Jude’s first three years of life were marked by one heart surgery after another. He would go on to have his second heart surgery at 18 months, and another at three-years-old. “That third surgery was the most traumatic,” remembered Nicole. “The initial surgery lasted 16 hours, then there were complications, so they had to take him back into the OR to fix everything.”

Also at age three, Jude started attending daycare and there, started showing signs of a possible behavioral issue. “He would randomly scream, sometimes even in the middle of the night,” said Nicole. “His speech development was slow, but Jude could communicate with us, and we knew he wasn’t screaming because he was hurt, so we felt it had to be a behavioral issue.” At age four, Jude was diagnosed with severe Attention Deficit Hyperactivity Disorder (ADHD) and Disruptive Mood Dysregulation Disorder (DMDD). Putting a name to the problems Jude was having gave him access to the medications and therapies he needed.

Today, Jude is an animated and lively six-year-old. He loves to sing and dance, and will mimic a song he hears on a TV show or movie after hearing it one time. “His dad was a drama major, so he definitely inherited that gene from him,” shared Nicole with a laugh. “He loves to tell jokes and be the center of attention.”

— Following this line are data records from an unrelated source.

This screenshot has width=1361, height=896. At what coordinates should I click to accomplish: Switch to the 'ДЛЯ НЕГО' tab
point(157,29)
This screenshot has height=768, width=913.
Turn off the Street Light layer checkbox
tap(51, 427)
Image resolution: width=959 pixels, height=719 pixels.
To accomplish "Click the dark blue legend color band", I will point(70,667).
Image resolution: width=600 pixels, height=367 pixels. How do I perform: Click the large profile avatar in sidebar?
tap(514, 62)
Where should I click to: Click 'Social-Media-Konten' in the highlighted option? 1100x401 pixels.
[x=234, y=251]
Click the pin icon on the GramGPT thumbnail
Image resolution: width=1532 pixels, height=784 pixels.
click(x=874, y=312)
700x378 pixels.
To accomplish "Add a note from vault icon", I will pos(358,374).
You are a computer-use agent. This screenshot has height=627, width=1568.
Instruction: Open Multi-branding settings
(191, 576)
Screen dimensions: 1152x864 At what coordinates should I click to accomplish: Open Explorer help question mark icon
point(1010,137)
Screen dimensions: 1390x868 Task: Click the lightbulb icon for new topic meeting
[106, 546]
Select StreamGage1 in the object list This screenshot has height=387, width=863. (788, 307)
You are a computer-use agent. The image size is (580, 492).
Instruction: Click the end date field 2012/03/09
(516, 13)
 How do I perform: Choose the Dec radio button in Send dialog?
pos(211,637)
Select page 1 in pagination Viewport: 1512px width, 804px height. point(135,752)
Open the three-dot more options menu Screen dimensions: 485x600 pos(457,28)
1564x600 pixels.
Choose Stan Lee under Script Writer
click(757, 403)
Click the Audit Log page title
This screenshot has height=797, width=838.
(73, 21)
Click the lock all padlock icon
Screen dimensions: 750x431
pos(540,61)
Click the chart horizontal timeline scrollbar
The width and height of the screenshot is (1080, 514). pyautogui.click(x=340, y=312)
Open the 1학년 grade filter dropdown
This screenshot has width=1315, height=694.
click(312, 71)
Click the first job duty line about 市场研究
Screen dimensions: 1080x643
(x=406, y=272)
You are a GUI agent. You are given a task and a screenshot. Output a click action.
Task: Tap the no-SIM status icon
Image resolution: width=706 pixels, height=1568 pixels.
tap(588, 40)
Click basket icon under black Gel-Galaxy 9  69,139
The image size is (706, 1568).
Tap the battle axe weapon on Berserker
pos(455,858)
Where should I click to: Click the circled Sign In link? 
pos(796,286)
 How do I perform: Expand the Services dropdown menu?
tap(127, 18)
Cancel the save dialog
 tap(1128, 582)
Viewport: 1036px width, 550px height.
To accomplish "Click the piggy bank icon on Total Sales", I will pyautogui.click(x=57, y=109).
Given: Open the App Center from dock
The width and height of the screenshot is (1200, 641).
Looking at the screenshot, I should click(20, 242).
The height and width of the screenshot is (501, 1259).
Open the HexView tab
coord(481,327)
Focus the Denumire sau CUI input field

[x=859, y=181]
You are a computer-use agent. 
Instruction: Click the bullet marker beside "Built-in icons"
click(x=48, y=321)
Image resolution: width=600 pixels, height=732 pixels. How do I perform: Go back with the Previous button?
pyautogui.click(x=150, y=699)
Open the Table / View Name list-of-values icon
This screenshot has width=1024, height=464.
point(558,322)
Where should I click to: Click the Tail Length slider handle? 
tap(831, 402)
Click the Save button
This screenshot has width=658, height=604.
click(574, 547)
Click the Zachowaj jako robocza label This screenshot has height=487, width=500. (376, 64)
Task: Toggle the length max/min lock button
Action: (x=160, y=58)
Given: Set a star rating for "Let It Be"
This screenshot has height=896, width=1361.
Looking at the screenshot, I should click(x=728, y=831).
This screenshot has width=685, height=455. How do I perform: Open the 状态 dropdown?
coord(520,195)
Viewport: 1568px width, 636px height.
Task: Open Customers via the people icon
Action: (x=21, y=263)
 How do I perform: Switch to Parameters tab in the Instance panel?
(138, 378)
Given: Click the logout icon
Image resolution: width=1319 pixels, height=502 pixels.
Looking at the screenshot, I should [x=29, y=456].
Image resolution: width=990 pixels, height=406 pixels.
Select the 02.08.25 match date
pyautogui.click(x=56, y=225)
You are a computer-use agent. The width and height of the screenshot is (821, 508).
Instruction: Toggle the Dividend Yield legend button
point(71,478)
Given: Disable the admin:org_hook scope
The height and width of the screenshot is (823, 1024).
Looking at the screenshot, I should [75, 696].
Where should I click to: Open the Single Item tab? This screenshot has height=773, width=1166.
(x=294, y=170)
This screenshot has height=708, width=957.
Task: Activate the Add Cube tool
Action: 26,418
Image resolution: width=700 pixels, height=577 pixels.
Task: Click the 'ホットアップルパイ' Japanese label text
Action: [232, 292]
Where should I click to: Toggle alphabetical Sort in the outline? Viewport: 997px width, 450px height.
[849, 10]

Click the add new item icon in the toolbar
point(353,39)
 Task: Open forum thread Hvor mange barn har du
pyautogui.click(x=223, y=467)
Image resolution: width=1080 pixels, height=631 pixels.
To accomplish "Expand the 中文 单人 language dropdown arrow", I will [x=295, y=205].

While Jude’s genetic condition is lifelong, the prognosis is much better now than it was when he was first born. He is followed by seven pediatric specialties, including cardiology, hepatology, nephrology, ophthalmology, endocrinology, neurology, and psychiatry. “They could hardly tell me anything about Alagille syndrome when Jude was first diagnosed because of how little research exists on it,” said Nicole. “Now we know that as long as we keep up with doctor appointments and medications, Jude could go on to live a healthy, normal life. He can go to school, go to college, travel, and get married if he wants to one day,” said Nicole.